Nearly a quarter of teenagers said they have viewed pornography at school, according to a report released Jan. 10 by Common Sense Media, a nonprofit that studies the impact of technology on youth.
Assistant principal Scott Wisniewski found that finding disturbing, but not particularly surprising. On the day of the report’s release, he had spent part of the morning talking to two students who were caught looking at inappropriate images online.
“Twenty years ago, it was more of a process to acquire that type of materials. And now it’s not hard at all,” said Wisniewski, who works at Wayne Valley High School in New Jersey. “This is really the first time a lot of us, even in education, are navigating these conversations.”
Many students look at pornographic images quite a bit at school. Sixty percent of the teens who said they had viewed pornography during the school day said they had done so several times a month. And 40 percent said they had done so at least weekly. About 24 percent of boys had looked at porn while physically in school, compared with about 20 percent of girls.
What’s more, 13 percent of the overall number of teens surveyed said they had viewed pornography on a school-issued device.
That has Wisniewski wondering: “If they’re doing this on their school device, what do you think they’re doing on a personal device?”
In fact, the figures on personal devices seem to be much higher, Common Sense found. Nearly three quarters of teens have seen online porn in some form, the report found, and more than half—54 percent—had seen it by age 13. While many teens look at pornography intentionally, 58 percent of those who reported seeing porn online said they saw it accidentally.
The survey, which was conducted in September, included more than 1,300 teenagers in the United States. This is the first time that Common Sense has examined this issue. As far as the organization is aware, the report is the first to consider online pornography use among a large, demographically representative sample of teens, a Common Sense spokeswoman said.
‘Get a step ahead of them’
Chris Smallen, the chief technology officer for Lenoir City Schools, near Knoxville, Tenn., suspects that if there were prior data, it would show the problem has worsened in recent years, due to the expansion in the number of district-issued laptops and tablets, spurred by the pandemic.
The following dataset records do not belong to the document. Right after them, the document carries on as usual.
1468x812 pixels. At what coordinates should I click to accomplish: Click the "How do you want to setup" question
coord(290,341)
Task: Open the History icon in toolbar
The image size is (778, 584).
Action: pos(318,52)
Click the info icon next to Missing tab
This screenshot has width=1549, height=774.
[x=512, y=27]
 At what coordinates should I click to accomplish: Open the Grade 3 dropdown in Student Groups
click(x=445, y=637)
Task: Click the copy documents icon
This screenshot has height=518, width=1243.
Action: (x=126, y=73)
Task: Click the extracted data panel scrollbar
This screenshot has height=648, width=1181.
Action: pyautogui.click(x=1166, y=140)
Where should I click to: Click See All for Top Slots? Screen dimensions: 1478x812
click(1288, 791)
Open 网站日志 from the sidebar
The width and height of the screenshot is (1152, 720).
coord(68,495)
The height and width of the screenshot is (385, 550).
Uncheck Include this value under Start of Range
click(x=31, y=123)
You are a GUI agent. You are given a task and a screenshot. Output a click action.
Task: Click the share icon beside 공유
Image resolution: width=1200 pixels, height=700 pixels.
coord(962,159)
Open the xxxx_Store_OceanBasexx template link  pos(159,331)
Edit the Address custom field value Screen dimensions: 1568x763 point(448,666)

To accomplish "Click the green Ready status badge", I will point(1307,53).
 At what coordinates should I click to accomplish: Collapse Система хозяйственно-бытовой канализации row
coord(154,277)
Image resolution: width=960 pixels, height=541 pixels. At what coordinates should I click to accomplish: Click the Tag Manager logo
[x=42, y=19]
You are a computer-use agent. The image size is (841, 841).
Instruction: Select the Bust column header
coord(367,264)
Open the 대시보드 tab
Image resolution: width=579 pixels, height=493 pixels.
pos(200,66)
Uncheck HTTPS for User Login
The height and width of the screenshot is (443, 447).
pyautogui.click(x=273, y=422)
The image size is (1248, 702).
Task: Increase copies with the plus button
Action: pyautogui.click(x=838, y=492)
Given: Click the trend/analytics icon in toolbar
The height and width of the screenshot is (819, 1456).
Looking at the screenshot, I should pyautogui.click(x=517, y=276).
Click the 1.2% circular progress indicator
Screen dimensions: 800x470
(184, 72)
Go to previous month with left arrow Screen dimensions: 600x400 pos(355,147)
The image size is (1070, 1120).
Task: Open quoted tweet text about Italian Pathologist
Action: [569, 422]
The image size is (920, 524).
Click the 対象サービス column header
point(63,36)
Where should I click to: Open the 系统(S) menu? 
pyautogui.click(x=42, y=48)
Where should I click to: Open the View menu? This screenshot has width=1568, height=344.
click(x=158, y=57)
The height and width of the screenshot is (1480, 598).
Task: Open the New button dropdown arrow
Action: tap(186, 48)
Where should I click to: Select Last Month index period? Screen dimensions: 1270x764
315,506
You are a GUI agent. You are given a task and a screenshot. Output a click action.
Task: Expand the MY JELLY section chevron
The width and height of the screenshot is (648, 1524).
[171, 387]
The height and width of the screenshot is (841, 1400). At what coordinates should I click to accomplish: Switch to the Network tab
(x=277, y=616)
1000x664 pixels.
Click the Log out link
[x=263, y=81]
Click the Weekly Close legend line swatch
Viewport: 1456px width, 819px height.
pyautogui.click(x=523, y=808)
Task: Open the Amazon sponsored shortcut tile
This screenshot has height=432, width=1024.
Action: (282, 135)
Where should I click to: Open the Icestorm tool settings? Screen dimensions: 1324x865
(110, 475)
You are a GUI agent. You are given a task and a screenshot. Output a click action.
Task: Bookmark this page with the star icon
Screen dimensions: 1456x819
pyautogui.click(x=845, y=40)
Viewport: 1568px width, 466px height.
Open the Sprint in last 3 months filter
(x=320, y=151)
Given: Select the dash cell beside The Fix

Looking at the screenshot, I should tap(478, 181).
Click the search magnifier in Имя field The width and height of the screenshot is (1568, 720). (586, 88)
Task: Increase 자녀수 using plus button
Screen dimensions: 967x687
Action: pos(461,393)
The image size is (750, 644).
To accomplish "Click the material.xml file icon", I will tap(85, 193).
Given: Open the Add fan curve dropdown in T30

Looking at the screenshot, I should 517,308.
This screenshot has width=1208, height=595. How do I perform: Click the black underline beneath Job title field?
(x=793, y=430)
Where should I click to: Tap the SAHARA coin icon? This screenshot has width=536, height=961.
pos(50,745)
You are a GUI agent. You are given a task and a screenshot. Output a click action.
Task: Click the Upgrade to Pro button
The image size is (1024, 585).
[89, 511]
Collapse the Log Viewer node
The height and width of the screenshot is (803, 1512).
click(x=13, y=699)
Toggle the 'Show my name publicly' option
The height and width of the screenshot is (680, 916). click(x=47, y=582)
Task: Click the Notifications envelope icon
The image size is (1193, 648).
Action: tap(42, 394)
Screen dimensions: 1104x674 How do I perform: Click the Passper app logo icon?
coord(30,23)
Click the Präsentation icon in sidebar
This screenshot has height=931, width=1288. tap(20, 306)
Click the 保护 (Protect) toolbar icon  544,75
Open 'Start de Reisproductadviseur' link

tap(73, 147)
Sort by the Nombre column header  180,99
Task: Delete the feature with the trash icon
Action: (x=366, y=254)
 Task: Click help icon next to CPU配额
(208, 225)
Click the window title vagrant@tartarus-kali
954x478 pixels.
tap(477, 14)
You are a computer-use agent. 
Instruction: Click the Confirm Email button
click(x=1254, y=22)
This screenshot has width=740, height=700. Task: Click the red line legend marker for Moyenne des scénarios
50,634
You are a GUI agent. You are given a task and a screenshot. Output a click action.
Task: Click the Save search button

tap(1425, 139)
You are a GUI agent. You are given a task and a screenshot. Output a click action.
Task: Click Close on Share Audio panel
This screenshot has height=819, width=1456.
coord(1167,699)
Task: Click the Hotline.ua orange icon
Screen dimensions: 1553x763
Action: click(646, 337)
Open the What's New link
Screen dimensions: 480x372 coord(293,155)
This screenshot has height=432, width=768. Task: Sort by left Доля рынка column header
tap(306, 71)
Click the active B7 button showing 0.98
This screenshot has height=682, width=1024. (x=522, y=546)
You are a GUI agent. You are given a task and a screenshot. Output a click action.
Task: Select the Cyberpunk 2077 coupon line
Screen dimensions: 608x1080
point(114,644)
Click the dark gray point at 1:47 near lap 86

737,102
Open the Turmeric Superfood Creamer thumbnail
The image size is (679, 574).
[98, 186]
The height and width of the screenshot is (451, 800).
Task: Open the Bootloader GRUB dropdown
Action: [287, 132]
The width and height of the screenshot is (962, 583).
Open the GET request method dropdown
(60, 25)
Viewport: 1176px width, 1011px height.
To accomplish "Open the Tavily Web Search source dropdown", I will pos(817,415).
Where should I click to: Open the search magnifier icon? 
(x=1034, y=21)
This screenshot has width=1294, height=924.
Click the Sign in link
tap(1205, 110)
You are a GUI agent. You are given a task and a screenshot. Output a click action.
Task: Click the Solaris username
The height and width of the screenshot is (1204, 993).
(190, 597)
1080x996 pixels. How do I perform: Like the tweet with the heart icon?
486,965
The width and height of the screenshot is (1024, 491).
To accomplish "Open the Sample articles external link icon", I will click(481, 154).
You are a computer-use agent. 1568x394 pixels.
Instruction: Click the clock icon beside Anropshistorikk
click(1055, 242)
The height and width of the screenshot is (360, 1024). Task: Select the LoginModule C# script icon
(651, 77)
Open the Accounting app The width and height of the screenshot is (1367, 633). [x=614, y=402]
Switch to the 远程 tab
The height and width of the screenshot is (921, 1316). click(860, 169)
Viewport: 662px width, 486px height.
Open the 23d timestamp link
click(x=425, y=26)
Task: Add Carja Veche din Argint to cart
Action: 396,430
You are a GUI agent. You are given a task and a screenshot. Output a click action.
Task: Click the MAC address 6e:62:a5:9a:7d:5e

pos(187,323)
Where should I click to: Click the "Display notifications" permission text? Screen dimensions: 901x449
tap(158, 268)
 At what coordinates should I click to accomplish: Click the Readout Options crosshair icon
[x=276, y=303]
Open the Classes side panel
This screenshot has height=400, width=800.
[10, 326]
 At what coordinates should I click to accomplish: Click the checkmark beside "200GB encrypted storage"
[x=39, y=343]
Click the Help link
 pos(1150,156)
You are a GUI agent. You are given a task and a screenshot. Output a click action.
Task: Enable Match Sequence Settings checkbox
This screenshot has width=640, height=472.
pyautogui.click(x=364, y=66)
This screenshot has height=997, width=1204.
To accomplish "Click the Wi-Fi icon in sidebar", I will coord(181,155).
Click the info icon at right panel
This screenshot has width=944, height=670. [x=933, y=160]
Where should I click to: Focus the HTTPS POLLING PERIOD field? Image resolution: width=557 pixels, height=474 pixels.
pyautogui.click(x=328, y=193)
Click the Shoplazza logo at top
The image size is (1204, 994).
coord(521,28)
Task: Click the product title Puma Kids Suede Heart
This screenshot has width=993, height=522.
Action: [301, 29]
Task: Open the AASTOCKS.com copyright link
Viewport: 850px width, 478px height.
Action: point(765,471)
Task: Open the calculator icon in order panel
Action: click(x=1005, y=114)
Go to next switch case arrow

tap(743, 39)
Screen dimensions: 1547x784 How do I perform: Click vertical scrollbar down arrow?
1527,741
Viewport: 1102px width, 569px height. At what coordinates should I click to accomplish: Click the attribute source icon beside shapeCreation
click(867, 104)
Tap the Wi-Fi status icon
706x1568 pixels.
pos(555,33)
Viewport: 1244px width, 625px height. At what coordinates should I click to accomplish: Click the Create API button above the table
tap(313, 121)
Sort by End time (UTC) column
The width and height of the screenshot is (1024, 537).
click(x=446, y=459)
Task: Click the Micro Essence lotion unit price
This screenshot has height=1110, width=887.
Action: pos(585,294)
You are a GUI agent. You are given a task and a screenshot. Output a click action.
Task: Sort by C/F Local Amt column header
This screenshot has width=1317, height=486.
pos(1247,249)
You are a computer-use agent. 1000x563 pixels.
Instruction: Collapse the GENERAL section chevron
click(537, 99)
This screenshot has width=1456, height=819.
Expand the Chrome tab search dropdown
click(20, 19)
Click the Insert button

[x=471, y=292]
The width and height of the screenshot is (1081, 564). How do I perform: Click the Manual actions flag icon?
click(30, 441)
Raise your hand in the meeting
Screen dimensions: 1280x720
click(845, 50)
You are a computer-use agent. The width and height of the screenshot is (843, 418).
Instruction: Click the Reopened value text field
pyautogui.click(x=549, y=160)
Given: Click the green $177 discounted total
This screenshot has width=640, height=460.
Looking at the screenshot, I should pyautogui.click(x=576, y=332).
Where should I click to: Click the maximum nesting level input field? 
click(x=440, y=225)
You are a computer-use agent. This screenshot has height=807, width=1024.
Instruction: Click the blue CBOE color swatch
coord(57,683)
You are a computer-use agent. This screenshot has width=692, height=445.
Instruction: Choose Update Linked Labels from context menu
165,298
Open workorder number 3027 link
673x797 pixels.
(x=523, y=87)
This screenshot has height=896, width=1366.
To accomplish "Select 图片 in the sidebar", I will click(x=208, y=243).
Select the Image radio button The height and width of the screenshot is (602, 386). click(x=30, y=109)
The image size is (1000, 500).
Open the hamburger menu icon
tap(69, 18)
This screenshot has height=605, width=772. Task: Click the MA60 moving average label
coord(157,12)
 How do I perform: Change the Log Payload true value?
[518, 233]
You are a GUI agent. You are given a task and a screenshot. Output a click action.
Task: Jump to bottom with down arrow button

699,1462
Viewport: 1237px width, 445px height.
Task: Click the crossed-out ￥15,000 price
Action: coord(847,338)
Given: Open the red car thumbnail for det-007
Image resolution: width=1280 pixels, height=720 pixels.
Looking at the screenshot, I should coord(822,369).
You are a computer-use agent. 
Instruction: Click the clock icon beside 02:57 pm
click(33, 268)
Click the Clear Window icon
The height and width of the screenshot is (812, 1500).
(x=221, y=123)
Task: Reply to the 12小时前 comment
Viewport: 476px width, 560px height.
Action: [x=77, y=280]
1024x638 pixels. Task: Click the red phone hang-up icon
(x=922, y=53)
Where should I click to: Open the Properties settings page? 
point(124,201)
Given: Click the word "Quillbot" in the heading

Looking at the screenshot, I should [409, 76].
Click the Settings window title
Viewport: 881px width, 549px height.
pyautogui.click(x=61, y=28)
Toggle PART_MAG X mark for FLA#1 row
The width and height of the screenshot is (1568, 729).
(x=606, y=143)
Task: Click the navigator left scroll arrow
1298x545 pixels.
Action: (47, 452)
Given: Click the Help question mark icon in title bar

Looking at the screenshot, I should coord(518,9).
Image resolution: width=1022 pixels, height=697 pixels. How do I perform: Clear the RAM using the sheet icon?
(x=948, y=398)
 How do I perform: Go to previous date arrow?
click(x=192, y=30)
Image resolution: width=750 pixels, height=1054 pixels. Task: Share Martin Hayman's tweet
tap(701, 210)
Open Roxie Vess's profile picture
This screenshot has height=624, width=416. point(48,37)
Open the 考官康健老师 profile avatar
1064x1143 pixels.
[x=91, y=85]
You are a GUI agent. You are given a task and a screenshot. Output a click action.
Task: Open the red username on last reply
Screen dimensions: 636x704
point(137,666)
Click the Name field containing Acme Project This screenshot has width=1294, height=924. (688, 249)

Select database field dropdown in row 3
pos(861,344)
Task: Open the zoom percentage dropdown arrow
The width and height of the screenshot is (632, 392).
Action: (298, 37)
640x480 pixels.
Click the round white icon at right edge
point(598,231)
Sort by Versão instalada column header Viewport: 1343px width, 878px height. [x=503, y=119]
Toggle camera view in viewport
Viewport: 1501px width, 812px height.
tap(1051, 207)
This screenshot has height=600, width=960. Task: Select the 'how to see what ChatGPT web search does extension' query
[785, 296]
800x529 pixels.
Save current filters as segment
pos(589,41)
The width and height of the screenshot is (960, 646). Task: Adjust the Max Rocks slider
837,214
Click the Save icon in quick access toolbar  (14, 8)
A survey of educators in the spring of 2021 by the EdWeek Research Center found that about two-thirds recalled there was one school-issued device for every middle and high school student before the pandemic. Another 42 percent said the same about elementary school kids.
Those numbers skyrocketed during the pandemic, when nearly every school engaged in some form of virtual learning, fueled in part by federal relief cash. By March of 2021, 90 percent of educators surveyed said their school or district had at least one device for every middle and high schooler, the EdWeek survey found. An additional 84 percent said the same about elementary school students.
Lenoir City’s 1-to-1 computing initiative was rolled out in 2016, several years before the pandemic. One early challenge: Working out the kinks in online filters to ensure students didn’t get access to inappropriate content.
Smallen remembers a barrage of questions from parents asking how they could strengthen the internet filters on devices at home. He wound up referring them to a short instructional video on parental controls.
Both Lenoir City and Wisniewski’s district, Wayne Valley Public Schools, use tech that doesn’t just block inappropriate sites, it also pings district officials when students try to access them.
That way, school leaders or teachers can “let [students] know they’re being watched,” Smallen said. “The big thing for us is just seeing what they’re trying to get to. Then we can get a step ahead of them.”
Wisniewski’s district also proactively tells students that their online activity is being tracked. He’s hoping that knowledge may clamp down on inappropriate browsing among kids who may not take the district’s messages on digital citizenship to heart.
Nothing in tech is full proof though. Case-in-point: When a teacher who had advised National Honor Society students retired from Lenoir City a few years ago, a foreign pornography site ended up taking over the webpage she had created for students using a free tool, evading the district’s internet filters.
“It was just unavoidable,” Smallen said.